Ciechi, paralitici e altri disabili accorrevano alla grotta con una fede incrollabile nel fatto che le sue acque li avrebbero curati. E così è stato. Ignoro quanti siano andati lì senza ottenere quello che chiedevano. I disegni di Dio sono imperscrutabili per noi, ma quelle testimonianze lasciavano una traccia dell’immensa quantità di gente a cui è stata donata la salute. Molti hanno ascoltato l’“Effatà!” che ha permesso loro di aprirsi a una vita più nuova, più degna e piena. Un regalo di Gesù per intercessione della Sua amata Madre.

LOURDES

“Parla!”

Mi restava ancora qualcosa da vedere, anche se in realtà non l’ho visto ma ascoltato.

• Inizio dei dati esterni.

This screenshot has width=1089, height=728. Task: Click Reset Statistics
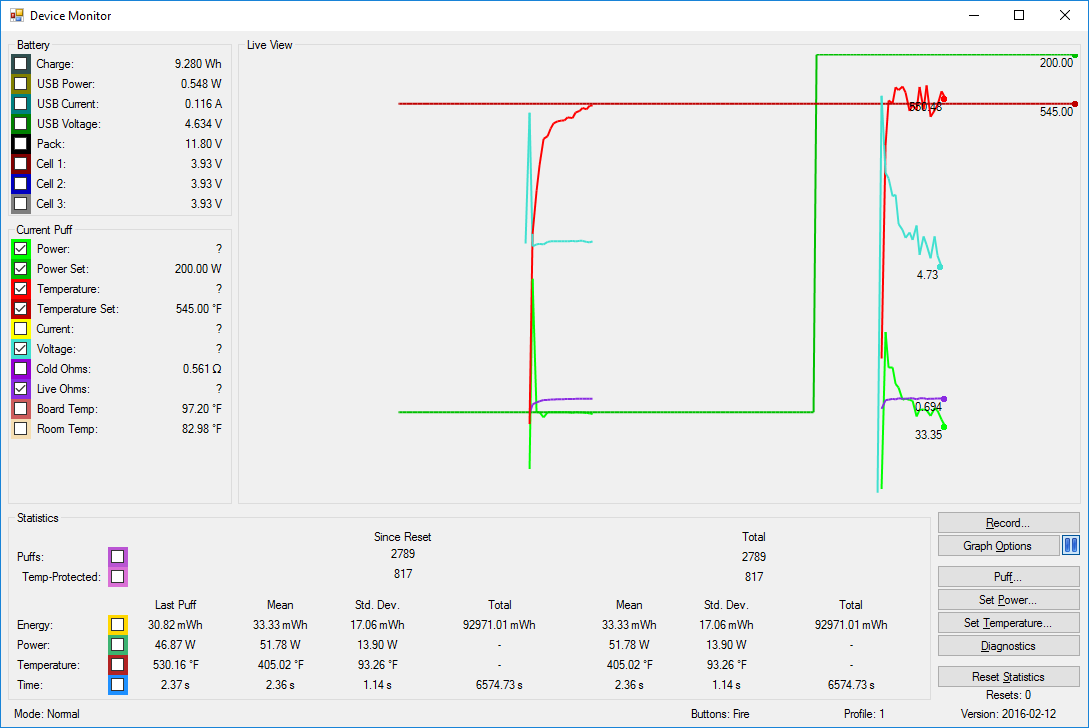tap(1008, 677)
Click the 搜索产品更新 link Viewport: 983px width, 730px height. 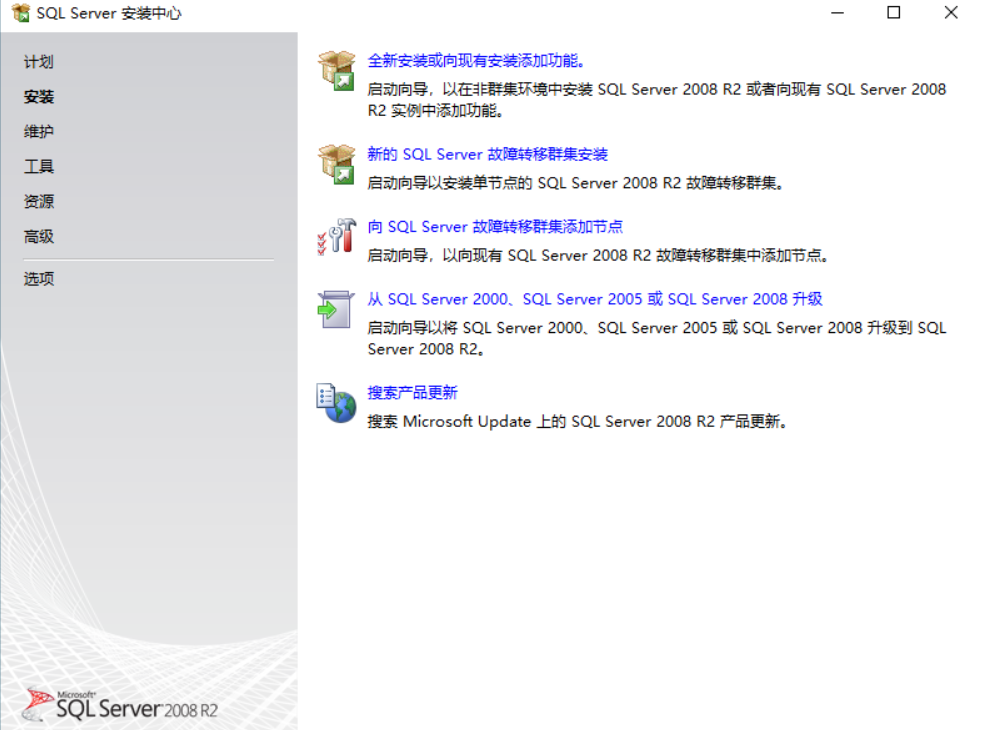pyautogui.click(x=413, y=391)
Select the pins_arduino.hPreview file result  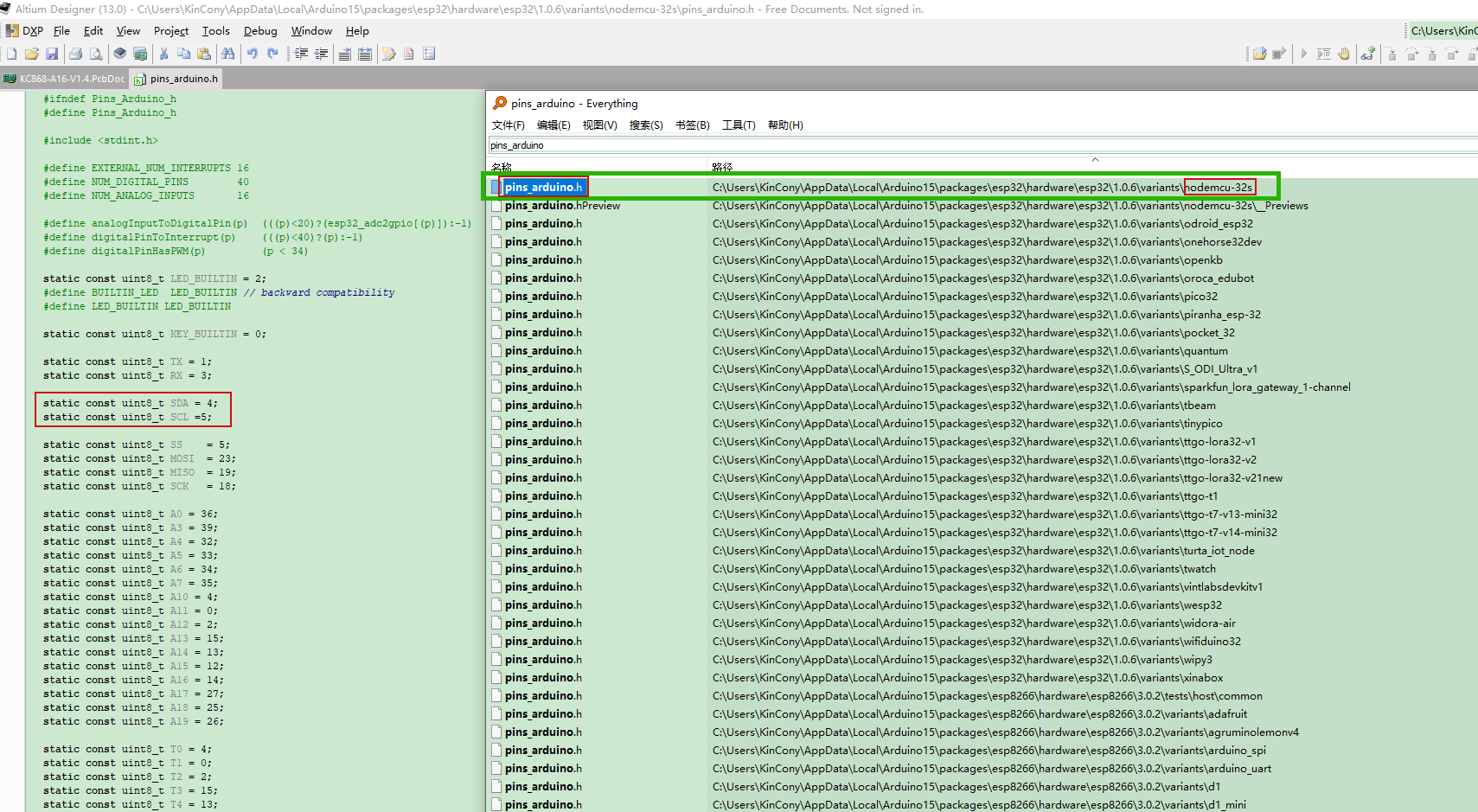pos(562,206)
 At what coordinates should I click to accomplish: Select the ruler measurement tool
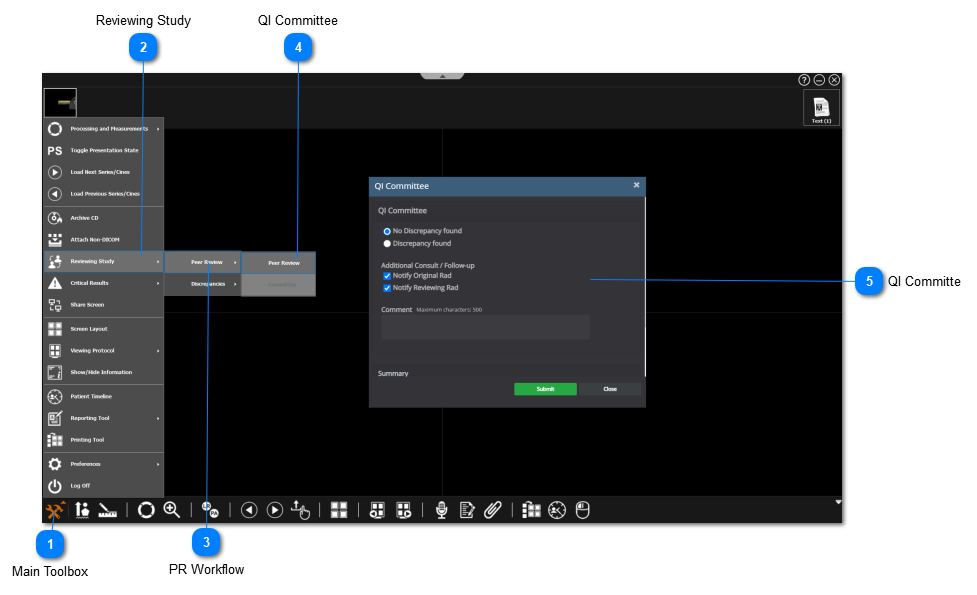coord(108,510)
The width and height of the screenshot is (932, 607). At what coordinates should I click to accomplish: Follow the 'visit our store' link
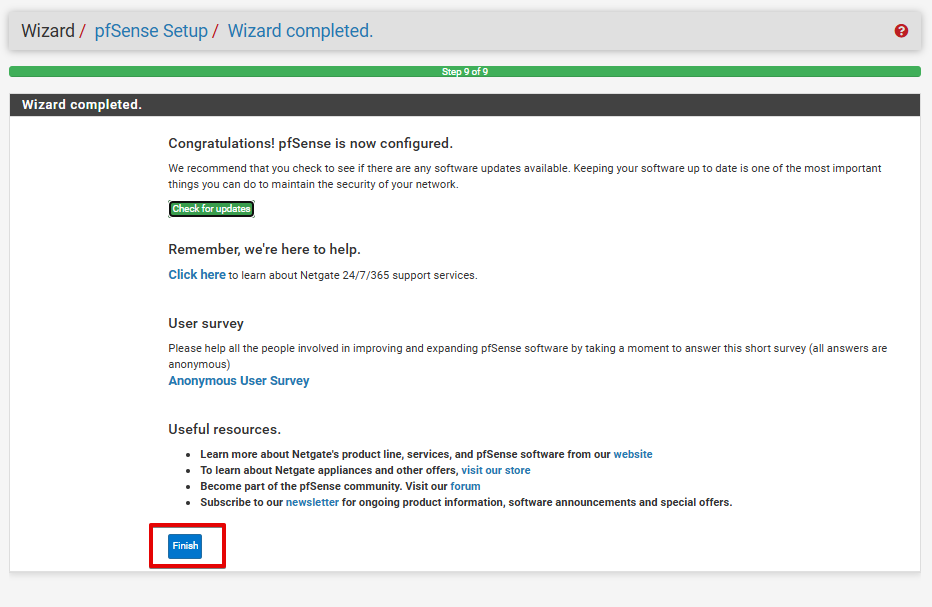[496, 470]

Mentre ero ancora nella grotta ho sentito confusione. Mi sono subito incamminata verso il gruppo che circondava un signore che gridava a tutti coloro che volevano sentirlo “Parla!”, frase che ripeteva invaso da un’emozione incontenibile. Alla fine qualcuno ha spiegato l’accaduto: aveva portato la figlia sorda e muta, che uscendo dalle acque di quel luogo santo chiamava il padre con voce forte e nitida.

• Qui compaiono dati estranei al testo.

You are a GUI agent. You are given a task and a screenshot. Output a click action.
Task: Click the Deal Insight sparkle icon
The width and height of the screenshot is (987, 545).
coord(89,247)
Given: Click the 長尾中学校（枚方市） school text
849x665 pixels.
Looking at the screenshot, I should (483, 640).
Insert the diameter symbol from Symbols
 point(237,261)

Ovviamente non posso dire di aver assistito direttamente al fenomeno, e non conoscevo quella storia, ma i presenti erano stupiti. Tutti si sono messi a pregare accompagnando quel padre nella sua gioia, ringraziando il Cielo.

È stata la volta in cui sono stata più vicina a un miracolo. Mi riferisco ai miracoli di questo genere, perché ogni giorno assistiamo a miracoli di grande portata in famiglie, comunità e Paesi in cui la gente lotta per la sua dignità, confidando nel Signore e facendo sì che si manifesti la solidarietà nei confronti dei malati e degli indigenti.

Erano davvero miracoli quei volti che ho visto a Lourdes, quelli di malati speranzosi, pieni di profonda fede nella Madonna che cercavano la guarigione del proprio corpo. Perché la loro anima era già sana. La mia ha conquistato forza e maturità.